Finding equal potential points in electric circuits

[anachin6000]

Hi! I have a real problem in understanding the use of symmetry for finding equal potential points in nasty electric circuits. There are lots of problems were the solution simply says: "due to symmetry reasons, nodes X and Y have equal potential", but I rarely really understand the so called symmetry. So far I haven't found someone to properly explain to me how this really works.

To better explain myself, I annexed a cubic circuit. The problem asks to find the equivalent resistance when the circuit is connected to a voltage source between points S and A. The values for R1 and R2 are considered known. The solution says that the points I, M and the points H, B are at equal potential, so you can connect them together. Why those points?
Bare in mind, this is no homework, just an example (though I would be grateful if anyone would help me understand it).

So, can anyone explain me how to find symmetry in similar cases or suggest a paper on this topic?

 

[mfb]

You can quickly find candidates just by looking at the vertices, checking them is more work:
Are there vertices with 3 R1? T and A, but as the voltage source is connected to A those are not at the same potential.
Are there vertices with 2 R1 and 1 R2? I, M, B, H. Both I and M are connected to S via R2, both B and H are connected to A via R1. Possible candidates.
Are there vertices with 1 R2 and 2 R2? No.
Are there vertices with 3 R2? C and S. Same argument as with T and A: not at the same potential.

Can I/M and B/H be pairs at the same potential?
I is connected to S via R2, to T via R1, to H via R1.
M is connected to S via R2, to T via R1, to B via R1. They are at the same potential if B and H are at the same potential.
The same analysis for B/H shows that they are at the same potential if I and M are at the same potential.

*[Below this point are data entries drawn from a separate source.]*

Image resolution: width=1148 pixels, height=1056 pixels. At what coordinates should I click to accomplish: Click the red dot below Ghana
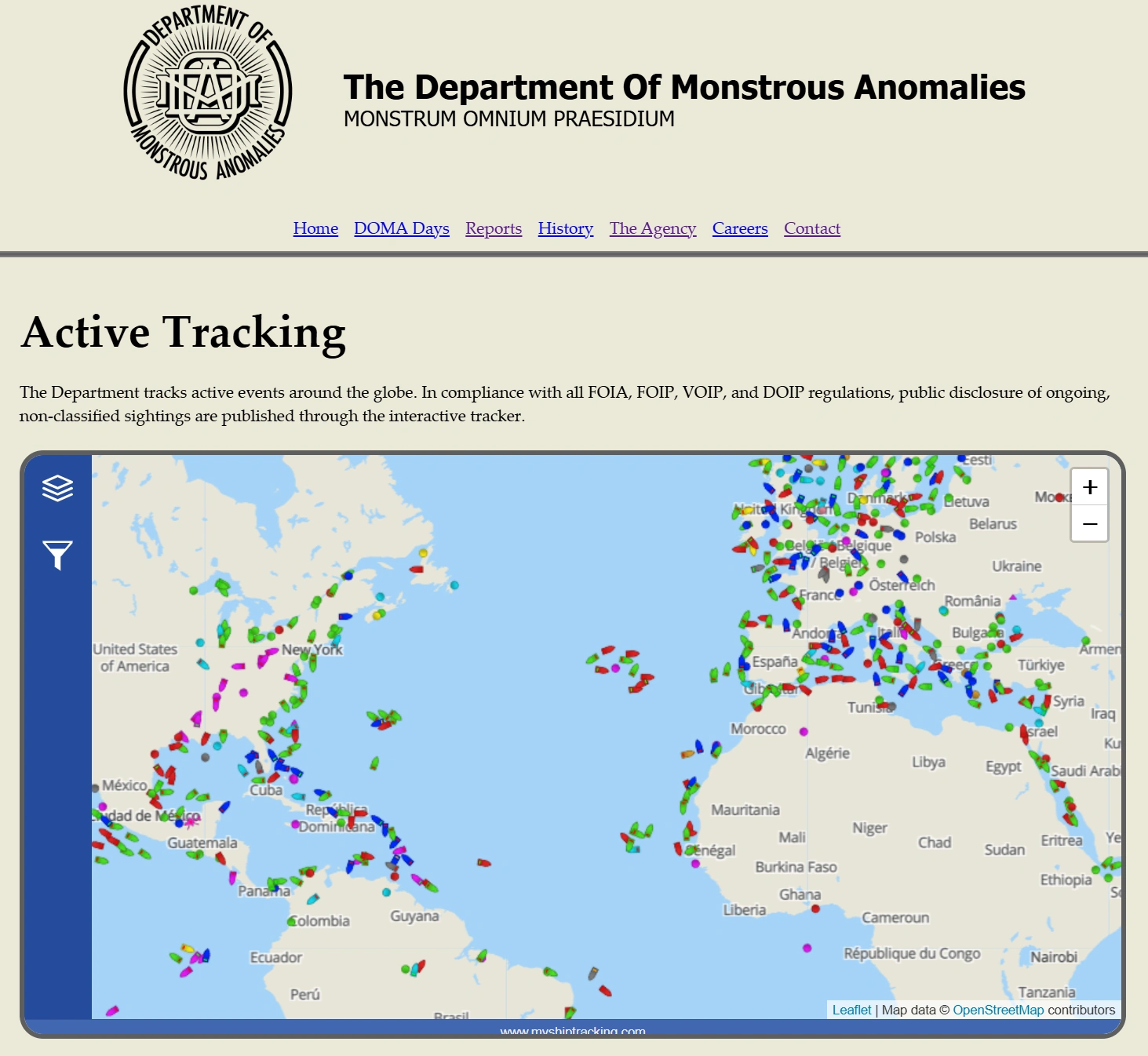(815, 909)
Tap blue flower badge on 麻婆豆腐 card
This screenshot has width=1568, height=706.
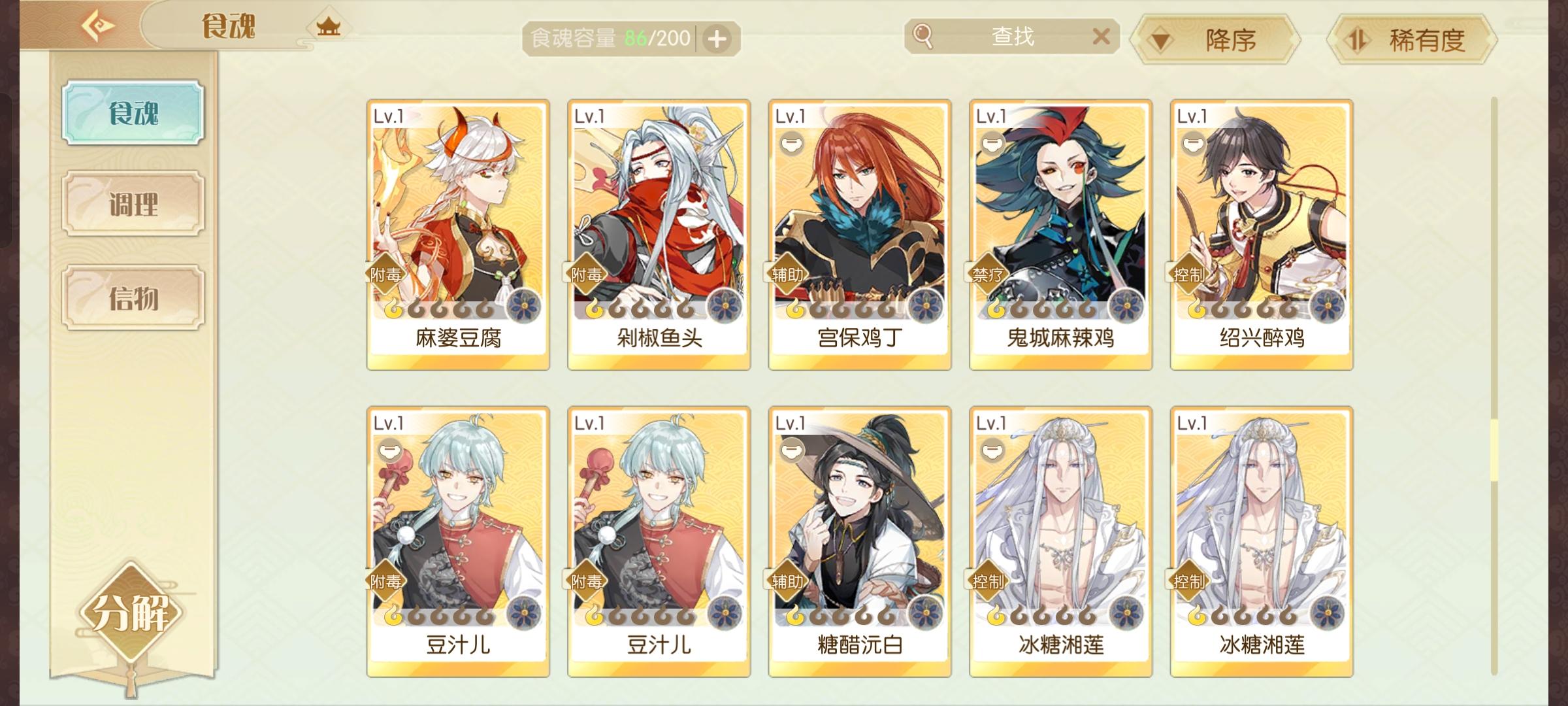click(523, 307)
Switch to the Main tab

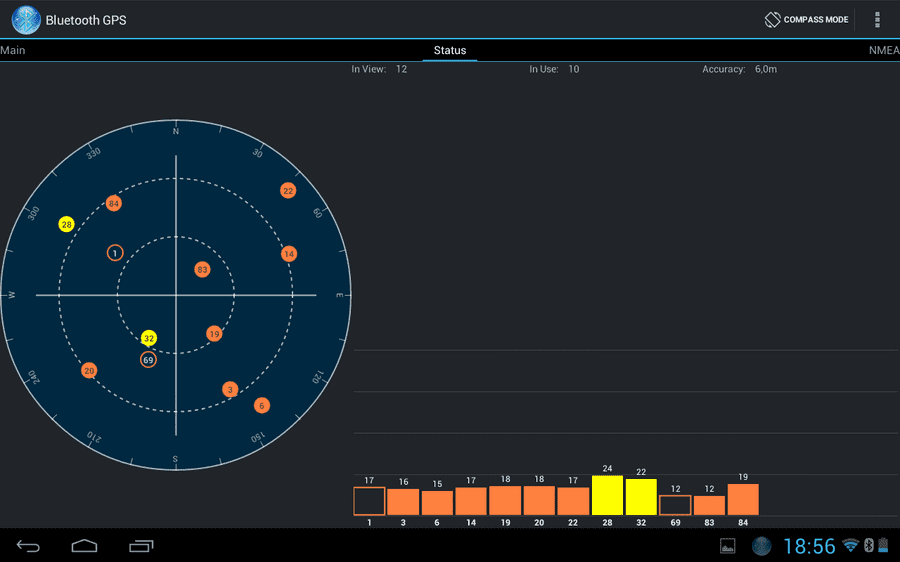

In other words, the points are symmetric, and at the same potential within the pairs.

 

[anachin6000]

You can quickly find candidates just by looking at the vertices, checking them is more work:
Are there vertices with 3 R1? T and A, but as the voltage source is connected to A those are not at the same potential.
Are there vertices with 2 R1 and 1 R2? I, M, B, H. Both I and M are connected to S via R2, both B and H are connected to A via R1. Possible candidates.
Are there vertices with 1 R2 and 2 R2? No.
Are there vertices with 3 R2? C and S. Same argument as with T and A: not at the same potential.

Can I/M and B/H be pairs at the same potential?
I is connected to S via R2, to T via R1, to H via R1.
M is connected to S via R2, to T via R1, to B via R1. They are at the same potential if B and H are at the same potential.
The same analysis for B/H shows that they are at the same potential if I and M are at the same potential. In other words, the points are symmetric, and at the same potential within the pairs.

Thank you!This was really helpful and revealing.